[begin MATERIAL TO PROCESS]
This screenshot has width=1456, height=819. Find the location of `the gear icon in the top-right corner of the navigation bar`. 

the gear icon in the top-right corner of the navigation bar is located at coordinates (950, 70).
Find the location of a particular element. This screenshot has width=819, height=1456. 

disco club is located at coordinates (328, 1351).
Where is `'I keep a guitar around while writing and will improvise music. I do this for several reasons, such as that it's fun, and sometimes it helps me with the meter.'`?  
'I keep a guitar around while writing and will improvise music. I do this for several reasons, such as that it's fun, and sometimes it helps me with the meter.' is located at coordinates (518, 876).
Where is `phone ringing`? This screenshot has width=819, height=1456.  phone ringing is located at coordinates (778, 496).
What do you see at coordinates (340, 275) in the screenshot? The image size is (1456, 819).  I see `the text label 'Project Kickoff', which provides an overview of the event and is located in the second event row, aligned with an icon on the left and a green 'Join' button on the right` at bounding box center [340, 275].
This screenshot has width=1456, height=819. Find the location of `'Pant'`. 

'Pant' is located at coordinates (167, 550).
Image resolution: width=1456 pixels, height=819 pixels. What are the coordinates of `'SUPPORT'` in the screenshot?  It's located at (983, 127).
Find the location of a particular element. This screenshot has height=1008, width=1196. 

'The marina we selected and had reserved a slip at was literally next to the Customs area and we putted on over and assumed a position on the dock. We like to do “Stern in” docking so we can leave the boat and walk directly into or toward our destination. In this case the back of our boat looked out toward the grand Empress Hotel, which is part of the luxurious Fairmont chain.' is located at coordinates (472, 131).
[end MATERIAL TO PROCESS]
* **GIVEN REQUEST**: Convert every line of the data above into a Markdown table with the columns "No." and "Text," giving each line its own numbered row and omitting blank lines.

* **THE ANSWER**:
| No. | Text |
|---|---|
| 1 | This screenshot has width=1456, height=819. Find the location of `the gear icon in the top-right corner of the navigation bar`.  |
| 2 | the gear icon in the top-right corner of the navigation bar is located at coordinates (950, 70). |
| 3 | Find the location of a particular element. This screenshot has width=819, height=1456.  |
| 4 | disco club is located at coordinates (328, 1351). |
| 5 | Where is `'I keep a guitar around while writing and will improvise music. I do this for several reasons, such as that it's fun, and sometimes it helps me with the meter.'`?   |
| 6 | 'I keep a guitar around while writing and will improvise music. I do this for several reasons, such as that it's fun, and sometimes it helps me with the meter.' is located at coordinates (518, 876). |
| 7 | Where is `phone ringing`? This screenshot has width=819, height=1456.  phone ringing is located at coordinates (778, 496). |
| 8 | What do you see at coordinates (340, 275) in the screenshot? The image size is (1456, 819).  I see `the text label 'Project Kickoff', which provides an overview of the event and is located in the second event row, aligned with an icon on the left and a green 'Join' button on the right` at bounding box center [340, 275]. |
| 9 | This screenshot has width=1456, height=819. Find the location of `'Pant'`.  |
| 10 | 'Pant' is located at coordinates (167, 550). |
| 11 | Image resolution: width=1456 pixels, height=819 pixels. What are the coordinates of `'SUPPORT'` in the screenshot?  It's located at (983, 127). |
| 12 | Find the location of a particular element. This screenshot has height=1008, width=1196.  |
| 13 | 'The marina we selected and had reserved a slip at was literally next to the Customs area and we putted on over and assumed a position on the dock. We like to do “Stern in” docking so we can leave the boat and walk directly into or toward our destination. In this case the back of our boat looked out toward the grand Empress Hotel, which is part of the luxurious Fairmont chain.' is located at coordinates (472, 131). |